After failing to reach the playoffs in 2008 for the first time since '93, the '09 Yankees had the best record in baseball, the most home runs, the highest-scoring lineup and the highest-paid catcher, first baseman, shortstop, third baseman, starting pitcher and, yes, reliever. Amid such riches Rivera may have been the most valuable asset of all: an unbreakable closer who was as reliable as ever.
Rivera in 2009 was at the top of his game. At 28, he was undefeated in 54 appearances. A year later, he had more saves (45) than hits allowed (43) and went unscored upon over his final 36 games, eight of them in the postseason. At 34, he had a career-high 53 saves. At 38, he set career bests for WHIP and strikeout-to-walk ratio, missing his single-season best for ERA by .02 of a run. This year, at 39, he set a personal record with 36 consecutive converted save chances.
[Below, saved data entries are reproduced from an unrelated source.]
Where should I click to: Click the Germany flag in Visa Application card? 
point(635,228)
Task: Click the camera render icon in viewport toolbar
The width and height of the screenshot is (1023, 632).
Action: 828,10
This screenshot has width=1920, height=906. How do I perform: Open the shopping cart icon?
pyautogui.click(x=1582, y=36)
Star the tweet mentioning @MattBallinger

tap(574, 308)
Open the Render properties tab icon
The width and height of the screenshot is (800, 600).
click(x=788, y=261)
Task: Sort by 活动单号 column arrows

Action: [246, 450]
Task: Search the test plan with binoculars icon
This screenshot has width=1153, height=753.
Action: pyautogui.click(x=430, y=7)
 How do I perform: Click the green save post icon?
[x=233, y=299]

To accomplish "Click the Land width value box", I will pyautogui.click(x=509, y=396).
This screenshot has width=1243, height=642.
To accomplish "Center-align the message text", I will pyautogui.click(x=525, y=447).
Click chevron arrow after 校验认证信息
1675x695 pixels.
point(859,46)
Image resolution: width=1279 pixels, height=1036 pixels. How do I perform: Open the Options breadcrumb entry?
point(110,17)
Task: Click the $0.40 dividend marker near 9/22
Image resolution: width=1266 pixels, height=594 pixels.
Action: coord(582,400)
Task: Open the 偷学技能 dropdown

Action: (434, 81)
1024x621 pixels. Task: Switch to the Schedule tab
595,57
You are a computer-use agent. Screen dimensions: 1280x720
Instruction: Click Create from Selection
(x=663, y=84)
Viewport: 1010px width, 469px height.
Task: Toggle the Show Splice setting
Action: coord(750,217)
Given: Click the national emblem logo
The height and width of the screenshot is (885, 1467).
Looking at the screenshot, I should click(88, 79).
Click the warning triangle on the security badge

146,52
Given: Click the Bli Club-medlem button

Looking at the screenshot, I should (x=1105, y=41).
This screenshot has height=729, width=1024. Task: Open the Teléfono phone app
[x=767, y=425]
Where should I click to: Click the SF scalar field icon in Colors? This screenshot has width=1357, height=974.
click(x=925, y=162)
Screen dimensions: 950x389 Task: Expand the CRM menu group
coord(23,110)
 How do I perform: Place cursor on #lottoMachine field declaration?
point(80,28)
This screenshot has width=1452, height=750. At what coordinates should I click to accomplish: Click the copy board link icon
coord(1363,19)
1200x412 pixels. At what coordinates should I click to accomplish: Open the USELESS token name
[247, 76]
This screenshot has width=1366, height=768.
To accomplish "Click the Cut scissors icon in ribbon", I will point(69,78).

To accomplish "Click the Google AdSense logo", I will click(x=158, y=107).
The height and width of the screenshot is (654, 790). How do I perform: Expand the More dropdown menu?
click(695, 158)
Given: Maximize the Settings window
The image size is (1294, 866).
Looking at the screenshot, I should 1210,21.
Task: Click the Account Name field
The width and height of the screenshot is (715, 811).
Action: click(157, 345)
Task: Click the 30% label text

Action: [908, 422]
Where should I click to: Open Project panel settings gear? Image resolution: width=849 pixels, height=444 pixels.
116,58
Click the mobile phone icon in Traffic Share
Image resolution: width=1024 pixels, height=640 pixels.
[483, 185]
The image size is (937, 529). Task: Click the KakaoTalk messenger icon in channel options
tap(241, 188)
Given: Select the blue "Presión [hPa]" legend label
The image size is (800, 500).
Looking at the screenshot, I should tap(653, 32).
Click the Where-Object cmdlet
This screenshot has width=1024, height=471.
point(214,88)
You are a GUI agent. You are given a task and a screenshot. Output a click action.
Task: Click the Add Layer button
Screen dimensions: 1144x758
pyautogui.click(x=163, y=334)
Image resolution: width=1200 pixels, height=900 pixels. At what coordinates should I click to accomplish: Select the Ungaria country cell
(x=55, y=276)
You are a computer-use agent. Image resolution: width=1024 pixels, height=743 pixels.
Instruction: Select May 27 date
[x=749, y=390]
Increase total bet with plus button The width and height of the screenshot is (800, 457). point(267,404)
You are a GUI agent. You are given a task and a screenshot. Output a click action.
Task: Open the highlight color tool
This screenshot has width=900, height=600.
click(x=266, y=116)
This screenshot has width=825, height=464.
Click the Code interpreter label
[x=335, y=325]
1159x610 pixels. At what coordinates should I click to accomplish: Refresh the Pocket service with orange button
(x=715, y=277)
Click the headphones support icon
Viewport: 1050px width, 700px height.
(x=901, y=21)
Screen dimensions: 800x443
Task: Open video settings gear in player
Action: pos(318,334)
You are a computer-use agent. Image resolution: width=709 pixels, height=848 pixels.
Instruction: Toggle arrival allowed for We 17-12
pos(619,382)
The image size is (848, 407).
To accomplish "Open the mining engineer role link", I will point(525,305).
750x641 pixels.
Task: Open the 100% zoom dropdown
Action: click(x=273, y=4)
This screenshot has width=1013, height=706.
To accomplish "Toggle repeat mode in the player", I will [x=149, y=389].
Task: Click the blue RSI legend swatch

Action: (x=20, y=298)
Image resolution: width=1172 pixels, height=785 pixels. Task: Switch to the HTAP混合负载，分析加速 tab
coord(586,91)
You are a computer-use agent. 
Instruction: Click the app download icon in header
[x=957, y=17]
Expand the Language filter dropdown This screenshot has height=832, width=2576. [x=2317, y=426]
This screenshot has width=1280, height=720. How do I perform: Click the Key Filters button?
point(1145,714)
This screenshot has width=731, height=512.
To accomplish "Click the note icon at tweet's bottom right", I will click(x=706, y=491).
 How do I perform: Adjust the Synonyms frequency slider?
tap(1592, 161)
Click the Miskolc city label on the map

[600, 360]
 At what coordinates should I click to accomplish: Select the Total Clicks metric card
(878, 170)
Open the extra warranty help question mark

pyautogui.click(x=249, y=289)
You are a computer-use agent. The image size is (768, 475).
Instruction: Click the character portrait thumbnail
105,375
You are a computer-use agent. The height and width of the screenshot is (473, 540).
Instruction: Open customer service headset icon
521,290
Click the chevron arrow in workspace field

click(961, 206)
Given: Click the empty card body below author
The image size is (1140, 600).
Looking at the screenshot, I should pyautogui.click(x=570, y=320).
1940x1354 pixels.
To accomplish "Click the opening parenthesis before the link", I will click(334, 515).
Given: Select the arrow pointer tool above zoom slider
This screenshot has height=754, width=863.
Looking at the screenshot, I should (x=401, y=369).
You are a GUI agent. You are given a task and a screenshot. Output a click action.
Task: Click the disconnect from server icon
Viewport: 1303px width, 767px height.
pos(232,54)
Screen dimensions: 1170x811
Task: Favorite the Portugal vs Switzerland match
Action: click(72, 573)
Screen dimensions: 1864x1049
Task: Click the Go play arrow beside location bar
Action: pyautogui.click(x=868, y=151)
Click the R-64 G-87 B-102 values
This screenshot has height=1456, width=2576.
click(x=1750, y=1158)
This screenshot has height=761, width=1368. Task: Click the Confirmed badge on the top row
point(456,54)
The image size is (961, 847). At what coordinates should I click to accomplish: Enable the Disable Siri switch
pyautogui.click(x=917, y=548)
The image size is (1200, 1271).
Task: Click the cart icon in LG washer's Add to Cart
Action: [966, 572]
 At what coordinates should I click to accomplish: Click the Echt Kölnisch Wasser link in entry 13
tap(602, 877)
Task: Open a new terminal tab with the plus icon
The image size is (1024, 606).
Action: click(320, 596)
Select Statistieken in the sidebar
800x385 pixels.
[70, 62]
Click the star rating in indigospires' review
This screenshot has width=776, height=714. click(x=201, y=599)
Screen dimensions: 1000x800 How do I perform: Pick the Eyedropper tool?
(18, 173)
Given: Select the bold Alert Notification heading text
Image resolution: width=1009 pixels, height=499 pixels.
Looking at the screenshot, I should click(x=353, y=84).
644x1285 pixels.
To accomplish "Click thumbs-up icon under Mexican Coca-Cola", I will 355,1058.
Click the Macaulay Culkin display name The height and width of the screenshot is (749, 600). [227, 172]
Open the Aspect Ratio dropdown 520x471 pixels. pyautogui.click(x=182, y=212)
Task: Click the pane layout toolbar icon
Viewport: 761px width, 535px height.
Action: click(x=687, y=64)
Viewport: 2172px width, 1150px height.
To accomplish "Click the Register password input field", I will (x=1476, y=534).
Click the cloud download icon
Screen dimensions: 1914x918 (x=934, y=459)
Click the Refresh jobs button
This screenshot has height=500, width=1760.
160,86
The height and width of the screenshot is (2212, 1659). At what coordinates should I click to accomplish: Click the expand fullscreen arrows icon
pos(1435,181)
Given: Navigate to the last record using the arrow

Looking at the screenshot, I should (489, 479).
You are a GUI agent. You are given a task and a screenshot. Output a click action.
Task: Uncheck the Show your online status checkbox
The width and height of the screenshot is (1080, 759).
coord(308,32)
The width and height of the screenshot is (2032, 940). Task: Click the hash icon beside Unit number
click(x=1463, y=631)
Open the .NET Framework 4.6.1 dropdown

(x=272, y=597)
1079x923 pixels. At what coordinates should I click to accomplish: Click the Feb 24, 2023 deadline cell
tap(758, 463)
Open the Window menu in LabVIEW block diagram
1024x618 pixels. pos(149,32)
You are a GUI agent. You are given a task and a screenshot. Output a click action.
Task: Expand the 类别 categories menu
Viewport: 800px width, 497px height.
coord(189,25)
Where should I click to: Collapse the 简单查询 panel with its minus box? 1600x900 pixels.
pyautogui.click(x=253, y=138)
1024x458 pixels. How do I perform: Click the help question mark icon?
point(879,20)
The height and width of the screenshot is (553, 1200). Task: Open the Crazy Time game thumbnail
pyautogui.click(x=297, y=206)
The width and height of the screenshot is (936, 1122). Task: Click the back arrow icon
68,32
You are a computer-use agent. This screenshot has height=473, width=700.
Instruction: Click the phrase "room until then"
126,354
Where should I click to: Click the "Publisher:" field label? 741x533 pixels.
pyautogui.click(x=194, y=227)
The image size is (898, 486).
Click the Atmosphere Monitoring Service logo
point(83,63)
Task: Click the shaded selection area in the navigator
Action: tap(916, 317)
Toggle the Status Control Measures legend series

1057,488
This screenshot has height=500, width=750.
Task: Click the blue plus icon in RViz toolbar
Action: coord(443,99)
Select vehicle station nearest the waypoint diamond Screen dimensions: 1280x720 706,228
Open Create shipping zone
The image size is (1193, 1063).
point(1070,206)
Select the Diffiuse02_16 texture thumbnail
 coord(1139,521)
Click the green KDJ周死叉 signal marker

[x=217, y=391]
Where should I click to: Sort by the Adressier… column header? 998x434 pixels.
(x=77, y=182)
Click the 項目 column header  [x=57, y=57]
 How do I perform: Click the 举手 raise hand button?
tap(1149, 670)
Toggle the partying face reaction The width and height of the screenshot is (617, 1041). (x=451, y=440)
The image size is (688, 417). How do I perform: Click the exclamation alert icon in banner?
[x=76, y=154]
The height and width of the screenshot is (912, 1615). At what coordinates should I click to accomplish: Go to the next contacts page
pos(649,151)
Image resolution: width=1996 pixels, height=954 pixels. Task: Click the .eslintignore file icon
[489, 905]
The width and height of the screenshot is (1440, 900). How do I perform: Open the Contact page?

He was successful in 83 of 86 save opportunities at ages 38 and 39.
"The numbers make it seem like I'm having my best years late in my career," Rivera says. "But I don't feel that. I feel good; don't get me wrong. I know my fastball isn't what it was 15 years ago. But it's still good. It would be hard for me to say that I'm having my best years now."
This was Rivera's ninth sub-2.00 season. Such prosperity would be remarkable under any circumstance, but it is especially extraordinary because it has been built on a single pitch. The one that Rivera—well, his coaches, really—initially resisted has become the signature pitch of his generation, much like Hubbell's screwball, Koufax's curve, Ryan's fastball and Sutter's splitter. Even in that elite company Rivera's cutter stands out. Those pitches were enhanced by secondary weapons in the pitcher's arsenal, something with different spin and velocity. Rivera works without such a complement. He throws his cutter 92% of the time; otherwise, he uses the pitch's fraternal twin, a two-seam fastball, which he throws with the same velocity.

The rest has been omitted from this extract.